Perhaps there should be a write-up somewhere which will help acquaint
programmers with these kind of quirks. I wouldn't mind contributing to
a "Common Unix programming pitfalls" page, or something of the sort.
One other issue which bothers me about (Java) exceptions is that
they make it real hard to do information hiding right.
Suppose you store an inventory, and at first you do it using ascii
files. There will be a method to open the inventory, and it is
natural that this method throw FileNotFoundException when that
happens. Now the project progresses and now you decide to switch to
an SQL database. Of course, now the natural exception to throw is an
SQLException of some kind.
There are two separate issues to think about. The first issue is
the signature of the method -- the kinds of exceptions it throws are
part of the signature since they are listed in the `throws' clause.
Trying to deal with this problem by declaring all methods to throw
Throwables doesn't deal with the second issue, though.
The second issue are the catch clauses. Before, you called
openInventory() and caught FileNotFoundExceptions, now you call
openInventory() and want to catch SQLExceptions.
The only way around this that I can think of is to change the
classes of the exceptions, which is highly tedious and not
satisfactory at all. That is, you design a class InventoryException
together with some subclasses, and have the openInventory() method
throw one of those. But this means that the exception changes class
every time it goes up the call chain (and crosses module boundaries).
But I thought the promise of exceptions was that they just
propagate up the call chain, and are dealt with at that point in there
call chain where it is most appropriate! And now you find that you
have to deal with every exception at (almost) every point in the call
chain.
Is there a silver bullet? Maybe Java exceptions are braindead and
other programming languages did it right? But which languages?
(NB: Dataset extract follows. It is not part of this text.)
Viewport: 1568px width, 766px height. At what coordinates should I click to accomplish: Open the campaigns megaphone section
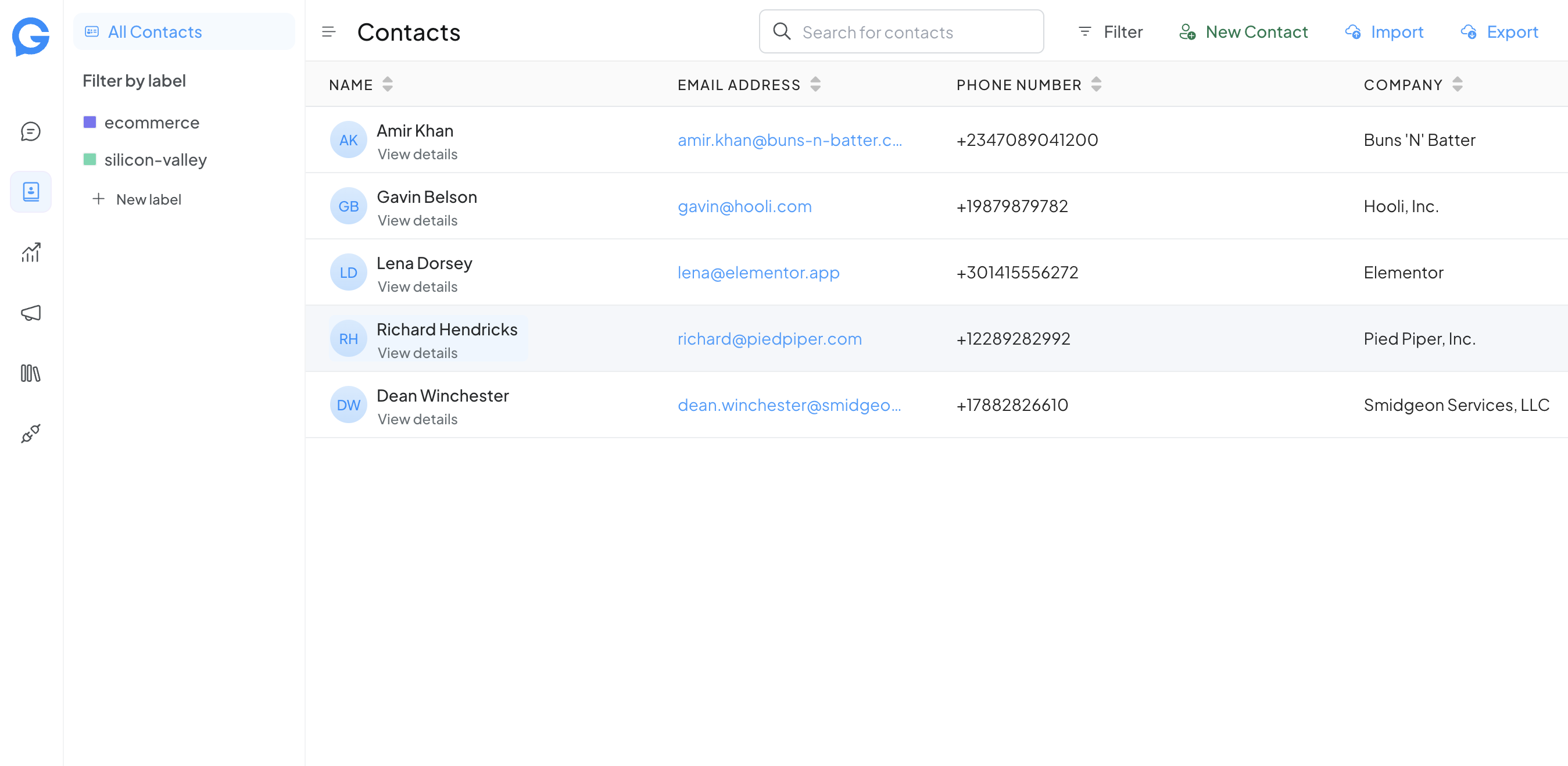(30, 313)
errno as a non-int, posted 10 Apr 2000 at 15:44 UTC by hpa »
(Master)
Although I think errno has to be an int in the current
C standard (I don't have it handy), it would be really nice if it
wasn't. If errno instead was a structure pointer, it could
contain a lot more information, and it would be much easier to add
error codes appropriate to specific libraries, since errno
values could now be defined in other places than
<errno.h> and the error messages don't have to be
organized in struct tables.
Symbols like
ENOENT
would then be macros of the form:
typedef const struct __error_info *errno_t;
extern errno_t errno;
/* ... */
extern const struct __error_info __ENOENT_struct;
#define ENOENT (&__ENOENT_struct)
... or even ...
extern const struct __error_info __ENOENT_struct;
const errno_t ENOENT = &__ENOENT_struct; /* No macros! */
If a library adds its own errnos, the final link will make them unique
by sheer virtue of having it be a different structure at a different
address. Now strerror() for example becomes simply:
char *strerror(errno_t error)
{
/* Insert localization stuff here */
return error->message;
}
This obviously applies to user space. A table lookup would be need to
convert the indicies from the kernel into the pointers used in user
space, but that's an utter no-brainer.